Platz 7: Did You Know That There’s A Tunnel Under Ocean Blvd (2023)
Diesem Album konnte ich lange Zeit nicht viel abgewinnen. Bis ich im Rahmen dieses Rankings erneut mein Herz geöffnet habe. Und dennoch will es mich nicht so ganz abholen.
"Did You Know That There's A Tunnel Under Ocean Blvd" - Wusstest du, da ist ein Tunnel unter Ocean Boulevard? Nein? Der Ocean Boulevard ist in South Beach, dem südlichen Teil der Stadt Miami Beach im US-Bundesstaat Florida, und genau darunter befindet sich ein Tunnel, der 1927 gebaut, aber schon 1967 geschlossen wird. Lana Del Rey nutzt diesen Tunnel als metaphorisches Symbol. Erster Gedanke: Einfach brillant.

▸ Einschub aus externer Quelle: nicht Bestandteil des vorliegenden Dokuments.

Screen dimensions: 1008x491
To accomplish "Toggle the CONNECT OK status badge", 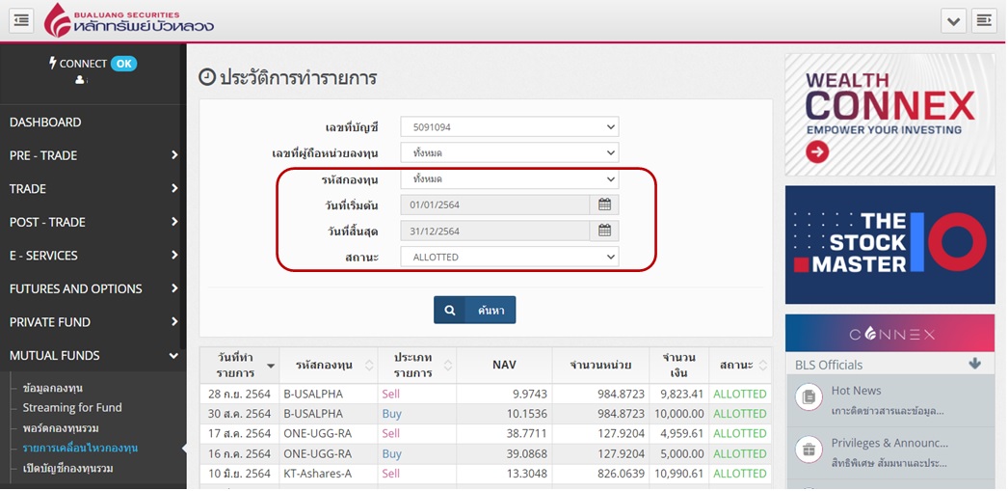I will 123,64.
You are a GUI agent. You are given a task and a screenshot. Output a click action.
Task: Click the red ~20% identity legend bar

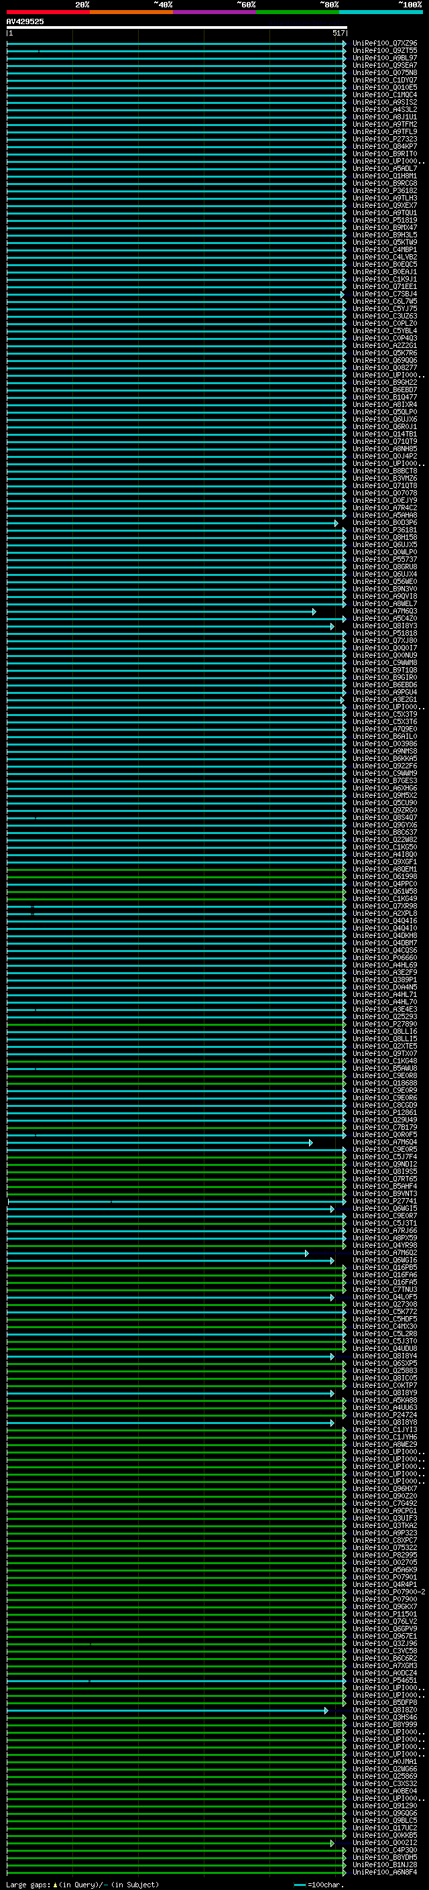[x=48, y=12]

Mit jedem Schritt in den Tunnel taucht Lana tiefer in ihre eigene Mythologie ein. Das Resultat ist ein Werk von gewaltiger Intimität, voller leiser Beuchten und familiärer Schatten. Aber es ist auch ein Album, das manchmal unter seinem Gewicht zusammenbricht.
Jenes dramaturgisches Konzept, welches mir in "Blue Banisters" gefehlt hat, ist in diesem Album vorhanden. Es ist wie eine Reise durch einen dunklen Tunnel aufgebaut, beginnend mit dem Abstieg in den Tunnel ("The Grants" bis "Judah Smith"), wobei die Mitte des Albums die Dunkelheit im Tunnel darstellt ("Candy Necklace" bis "Fingertips"), bis die späteren Tracks zunehmend leichter und freigeistiger werden, und damit ("Paris, Texas" bis "Taco Truck") das Verlassen des Tunnels und das Betreten des Lichts darstellen.

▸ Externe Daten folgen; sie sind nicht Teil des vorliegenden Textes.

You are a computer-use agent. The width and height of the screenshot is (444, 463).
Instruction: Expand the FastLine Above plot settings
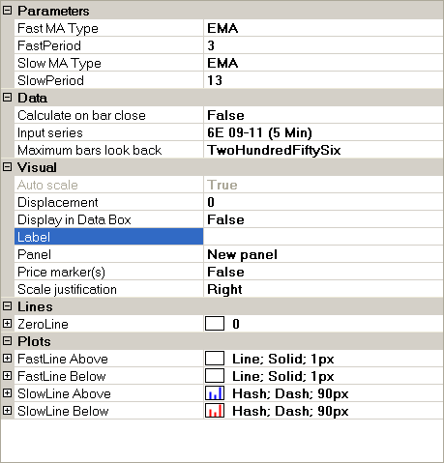[7, 359]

Leider findet sich diese Durchdachtheit nur in der symbolischen Konzeption - musikalisch bekommen wir seit "Norman Fucking Rockwell" ja nur noch Essays in Moll. Nun treibt Lana dies zur Maxime: Vom klassischen Psychedelia, Retro-Pop und der guten alten Melancholie, bis zu Elementen aus Folk, Trap und Hip Hop - kaum ein Stück folgt klaren Strukturen, viele Lieder klingen bewusst wie unvollendete Gedanken. "Fingertips" etwa, ist so roh, dass man fast das Zögern in ihrer Stimme hört. In dem Track "The Grants" singt sie von Wunden, mit dem Wunsch diese zu heilen: "Im doing it for us, for our family line." Die LP ist ähnlich persönlich wie ihr vorheriges Album "Blue Banisters" und gibt Fans tiefe Einblicke in Lanas Privatleben. Wem die gesamte Lana-Lore aber nicht bekannt ist, dem erscheint dieses Album vermutlich recht unzugänglich. So ähnlich ging es mir auch - obwohl ich seit Jahren Fan bin.

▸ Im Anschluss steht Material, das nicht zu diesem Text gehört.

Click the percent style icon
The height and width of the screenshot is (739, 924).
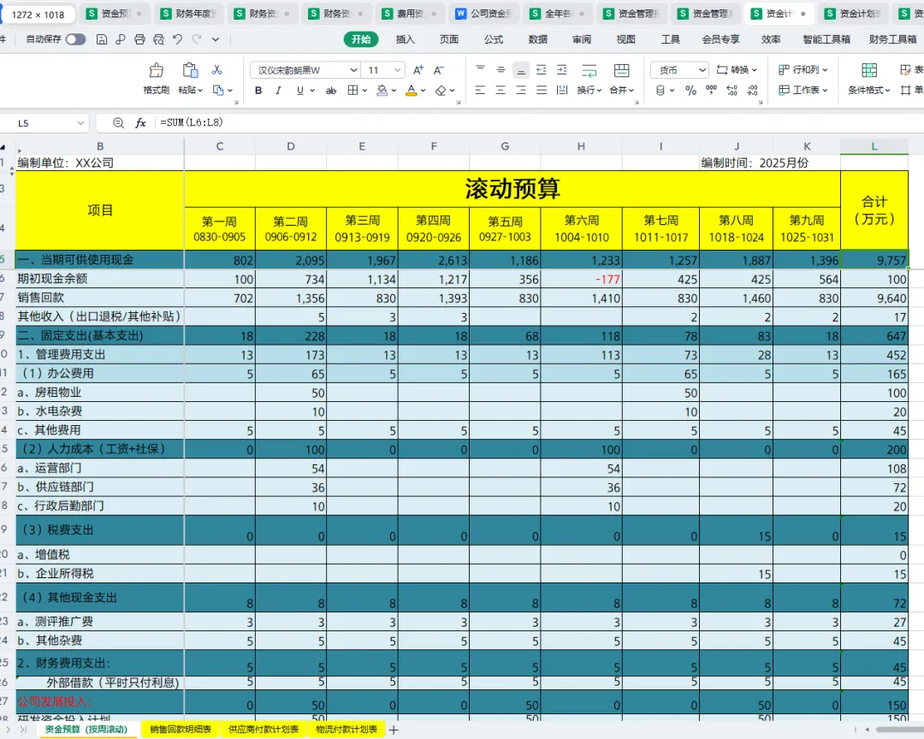[x=690, y=90]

Das Album sticht heraus, weil es definitiv ihr experimentierfreudigstes Werk ist. Bei "Ocean Blvd" handelt es sich nicht um ein einfaches Album sondern ein poetisches Puzzle. Wer sich die Mühe macht es zu lösen, wird bestimmt belohnt. Ob ich diese Eigenschaft nun aber als Stärke oder Schwäche sehen will, kann ich schlichtweg nicht entscheiden.
Highlights: "Margret", "Let The Light In"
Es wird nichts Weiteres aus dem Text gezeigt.